#### WHAT THE TASK REQUIRES:
Copy each of the records exactly; leave nothing out.

#### DATASET:
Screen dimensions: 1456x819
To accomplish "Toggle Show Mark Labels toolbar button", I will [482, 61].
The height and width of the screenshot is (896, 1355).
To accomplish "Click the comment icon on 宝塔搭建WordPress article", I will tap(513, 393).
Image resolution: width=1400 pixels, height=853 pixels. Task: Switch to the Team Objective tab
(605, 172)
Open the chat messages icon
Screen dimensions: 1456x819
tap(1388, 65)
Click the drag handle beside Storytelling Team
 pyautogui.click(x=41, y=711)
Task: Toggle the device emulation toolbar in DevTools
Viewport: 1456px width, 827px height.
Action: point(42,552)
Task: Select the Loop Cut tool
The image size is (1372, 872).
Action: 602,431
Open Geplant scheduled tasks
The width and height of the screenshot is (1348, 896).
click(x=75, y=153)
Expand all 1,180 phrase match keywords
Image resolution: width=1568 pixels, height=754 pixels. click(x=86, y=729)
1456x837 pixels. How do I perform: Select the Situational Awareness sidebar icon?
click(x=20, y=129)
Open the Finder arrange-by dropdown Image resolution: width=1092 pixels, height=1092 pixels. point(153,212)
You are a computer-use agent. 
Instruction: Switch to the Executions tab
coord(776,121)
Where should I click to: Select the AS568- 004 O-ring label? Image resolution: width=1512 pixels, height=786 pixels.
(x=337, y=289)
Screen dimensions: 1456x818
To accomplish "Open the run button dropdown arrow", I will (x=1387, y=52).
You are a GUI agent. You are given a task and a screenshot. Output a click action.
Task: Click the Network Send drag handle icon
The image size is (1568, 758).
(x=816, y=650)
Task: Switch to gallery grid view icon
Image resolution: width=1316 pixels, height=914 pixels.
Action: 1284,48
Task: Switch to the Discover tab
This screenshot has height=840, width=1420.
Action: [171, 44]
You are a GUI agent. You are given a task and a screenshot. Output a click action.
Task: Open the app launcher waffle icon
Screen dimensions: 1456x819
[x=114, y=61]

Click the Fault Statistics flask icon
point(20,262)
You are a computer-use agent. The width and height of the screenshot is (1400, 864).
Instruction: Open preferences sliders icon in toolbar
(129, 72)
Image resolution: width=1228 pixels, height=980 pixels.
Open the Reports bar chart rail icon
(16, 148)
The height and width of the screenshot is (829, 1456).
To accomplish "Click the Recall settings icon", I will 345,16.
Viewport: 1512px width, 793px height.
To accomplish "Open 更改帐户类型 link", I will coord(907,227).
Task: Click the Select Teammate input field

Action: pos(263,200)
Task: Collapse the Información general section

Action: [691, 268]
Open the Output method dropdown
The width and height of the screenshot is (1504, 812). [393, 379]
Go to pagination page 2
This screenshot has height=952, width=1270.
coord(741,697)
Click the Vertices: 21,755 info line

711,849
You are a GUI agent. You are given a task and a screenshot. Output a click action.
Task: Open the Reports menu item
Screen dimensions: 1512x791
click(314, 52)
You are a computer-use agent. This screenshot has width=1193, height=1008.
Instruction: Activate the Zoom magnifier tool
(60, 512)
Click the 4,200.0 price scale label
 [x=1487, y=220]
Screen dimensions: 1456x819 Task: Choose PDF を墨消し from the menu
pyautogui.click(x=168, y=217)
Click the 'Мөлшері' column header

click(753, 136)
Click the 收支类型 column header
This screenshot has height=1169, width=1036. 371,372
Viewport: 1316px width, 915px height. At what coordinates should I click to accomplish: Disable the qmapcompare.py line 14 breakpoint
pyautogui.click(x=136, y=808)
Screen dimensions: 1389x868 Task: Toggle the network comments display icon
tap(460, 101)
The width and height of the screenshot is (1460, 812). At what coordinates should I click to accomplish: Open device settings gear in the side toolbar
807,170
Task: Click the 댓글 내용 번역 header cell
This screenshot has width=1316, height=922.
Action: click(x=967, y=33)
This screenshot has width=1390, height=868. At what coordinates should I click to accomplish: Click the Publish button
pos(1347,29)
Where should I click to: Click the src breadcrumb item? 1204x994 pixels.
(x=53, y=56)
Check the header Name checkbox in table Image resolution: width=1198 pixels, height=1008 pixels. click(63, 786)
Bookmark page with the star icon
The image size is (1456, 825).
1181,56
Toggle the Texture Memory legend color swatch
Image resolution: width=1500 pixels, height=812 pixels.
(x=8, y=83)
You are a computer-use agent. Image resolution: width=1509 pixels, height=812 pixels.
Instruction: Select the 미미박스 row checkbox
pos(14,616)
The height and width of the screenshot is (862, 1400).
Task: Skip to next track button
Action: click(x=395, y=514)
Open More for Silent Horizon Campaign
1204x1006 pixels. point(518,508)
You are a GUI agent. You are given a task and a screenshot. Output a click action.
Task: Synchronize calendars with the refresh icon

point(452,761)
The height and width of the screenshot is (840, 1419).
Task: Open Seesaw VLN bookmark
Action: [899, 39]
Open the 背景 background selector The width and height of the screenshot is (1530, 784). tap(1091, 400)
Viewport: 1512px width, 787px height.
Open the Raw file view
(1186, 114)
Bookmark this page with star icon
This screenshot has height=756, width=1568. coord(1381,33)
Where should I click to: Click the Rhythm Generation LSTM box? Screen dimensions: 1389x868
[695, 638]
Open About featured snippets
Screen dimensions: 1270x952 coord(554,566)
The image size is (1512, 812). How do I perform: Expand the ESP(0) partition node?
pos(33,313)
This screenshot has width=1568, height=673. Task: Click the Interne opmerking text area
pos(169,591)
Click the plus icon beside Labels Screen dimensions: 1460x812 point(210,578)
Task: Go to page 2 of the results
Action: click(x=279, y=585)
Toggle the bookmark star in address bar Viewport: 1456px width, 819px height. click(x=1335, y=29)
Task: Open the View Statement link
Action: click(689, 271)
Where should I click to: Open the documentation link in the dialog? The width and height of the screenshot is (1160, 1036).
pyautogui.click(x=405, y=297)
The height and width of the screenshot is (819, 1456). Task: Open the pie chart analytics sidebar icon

#### TASK RESULT:
Screen dimensions: 1456x819
To accomplish "Toggle Show Mark Labels toolbar button", I will [482, 61].
The height and width of the screenshot is (896, 1355).
To accomplish "Click the comment icon on 宝塔搭建WordPress article", I will tap(513, 393).
Image resolution: width=1400 pixels, height=853 pixels. Task: Switch to the Team Objective tab
(605, 172)
Open the chat messages icon
Screen dimensions: 1456x819
tap(1388, 65)
Click the drag handle beside Storytelling Team
 pyautogui.click(x=41, y=711)
Task: Toggle the device emulation toolbar in DevTools
Viewport: 1456px width, 827px height.
Action: point(42,552)
Task: Select the Loop Cut tool
The image size is (1372, 872).
Action: 602,431
Open Geplant scheduled tasks
The width and height of the screenshot is (1348, 896).
click(x=75, y=153)
Expand all 1,180 phrase match keywords
Image resolution: width=1568 pixels, height=754 pixels. click(x=86, y=729)
1456x837 pixels. How do I perform: Select the Situational Awareness sidebar icon?
click(x=20, y=129)
Open the Finder arrange-by dropdown Image resolution: width=1092 pixels, height=1092 pixels. point(153,212)
You are a computer-use agent. 
Instruction: Switch to the Executions tab
coord(776,121)
Where should I click to: Select the AS568- 004 O-ring label? Image resolution: width=1512 pixels, height=786 pixels.
(x=337, y=289)
Screen dimensions: 1456x818
To accomplish "Open the run button dropdown arrow", I will (x=1387, y=52).
You are a GUI agent. You are given a task and a screenshot. Output a click action.
Task: Click the Network Send drag handle icon
The image size is (1568, 758).
(x=816, y=650)
Task: Switch to gallery grid view icon
Image resolution: width=1316 pixels, height=914 pixels.
Action: 1284,48
Task: Switch to the Discover tab
This screenshot has height=840, width=1420.
Action: [171, 44]
You are a GUI agent. You are given a task and a screenshot. Output a click action.
Task: Open the app launcher waffle icon
Screen dimensions: 1456x819
[x=114, y=61]

Click the Fault Statistics flask icon
point(20,262)
You are a computer-use agent. The width and height of the screenshot is (1400, 864).
Instruction: Open preferences sliders icon in toolbar
(129, 72)
Image resolution: width=1228 pixels, height=980 pixels.
Open the Reports bar chart rail icon
(16, 148)
The height and width of the screenshot is (829, 1456).
To accomplish "Click the Recall settings icon", I will 345,16.
Viewport: 1512px width, 793px height.
To accomplish "Open 更改帐户类型 link", I will coord(907,227).
Task: Click the Select Teammate input field

Action: pos(263,200)
Task: Collapse the Información general section

Action: [691, 268]
Open the Output method dropdown
The width and height of the screenshot is (1504, 812). [393, 379]
Go to pagination page 2
This screenshot has height=952, width=1270.
coord(741,697)
Click the Vertices: 21,755 info line

711,849
You are a GUI agent. You are given a task and a screenshot. Output a click action.
Task: Open the Reports menu item
Screen dimensions: 1512x791
click(314, 52)
You are a computer-use agent. This screenshot has width=1193, height=1008.
Instruction: Activate the Zoom magnifier tool
(60, 512)
Click the 4,200.0 price scale label
 [x=1487, y=220]
Screen dimensions: 1456x819 Task: Choose PDF を墨消し from the menu
pyautogui.click(x=168, y=217)
Click the 'Мөлшері' column header

click(753, 136)
Click the 收支类型 column header
This screenshot has height=1169, width=1036. 371,372
Viewport: 1316px width, 915px height. At what coordinates should I click to accomplish: Disable the qmapcompare.py line 14 breakpoint
pyautogui.click(x=136, y=808)
Screen dimensions: 1389x868 Task: Toggle the network comments display icon
tap(460, 101)
The width and height of the screenshot is (1460, 812). At what coordinates should I click to accomplish: Open device settings gear in the side toolbar
807,170
Task: Click the 댓글 내용 번역 header cell
This screenshot has width=1316, height=922.
Action: click(x=967, y=33)
This screenshot has width=1390, height=868. At what coordinates should I click to accomplish: Click the Publish button
pos(1347,29)
Where should I click to: Click the src breadcrumb item? 1204x994 pixels.
(x=53, y=56)
Check the header Name checkbox in table Image resolution: width=1198 pixels, height=1008 pixels. click(63, 786)
Bookmark page with the star icon
The image size is (1456, 825).
1181,56
Toggle the Texture Memory legend color swatch
Image resolution: width=1500 pixels, height=812 pixels.
(x=8, y=83)
You are a computer-use agent. Image resolution: width=1509 pixels, height=812 pixels.
Instruction: Select the 미미박스 row checkbox
pos(14,616)
The height and width of the screenshot is (862, 1400).
Task: Skip to next track button
Action: click(x=395, y=514)
Open More for Silent Horizon Campaign
1204x1006 pixels. point(518,508)
You are a GUI agent. You are given a task and a screenshot. Output a click action.
Task: Synchronize calendars with the refresh icon

point(452,761)
The height and width of the screenshot is (840, 1419).
Task: Open Seesaw VLN bookmark
Action: [899, 39]
Open the 背景 background selector The width and height of the screenshot is (1530, 784). tap(1091, 400)
Viewport: 1512px width, 787px height.
Open the Raw file view
(1186, 114)
Bookmark this page with star icon
This screenshot has height=756, width=1568. coord(1381,33)
Where should I click to: Click the Rhythm Generation LSTM box? Screen dimensions: 1389x868
[695, 638]
Open About featured snippets
Screen dimensions: 1270x952 coord(554,566)
The image size is (1512, 812). How do I perform: Expand the ESP(0) partition node?
pos(33,313)
This screenshot has width=1568, height=673. Task: Click the Interne opmerking text area
pos(169,591)
Click the plus icon beside Labels Screen dimensions: 1460x812 point(210,578)
Task: Go to page 2 of the results
Action: click(x=279, y=585)
Toggle the bookmark star in address bar Viewport: 1456px width, 819px height. click(x=1335, y=29)
Task: Open the View Statement link
Action: click(689, 271)
Where should I click to: Open the documentation link in the dialog? The width and height of the screenshot is (1160, 1036).
pyautogui.click(x=405, y=297)
The height and width of the screenshot is (819, 1456). Task: Open the pie chart analytics sidebar icon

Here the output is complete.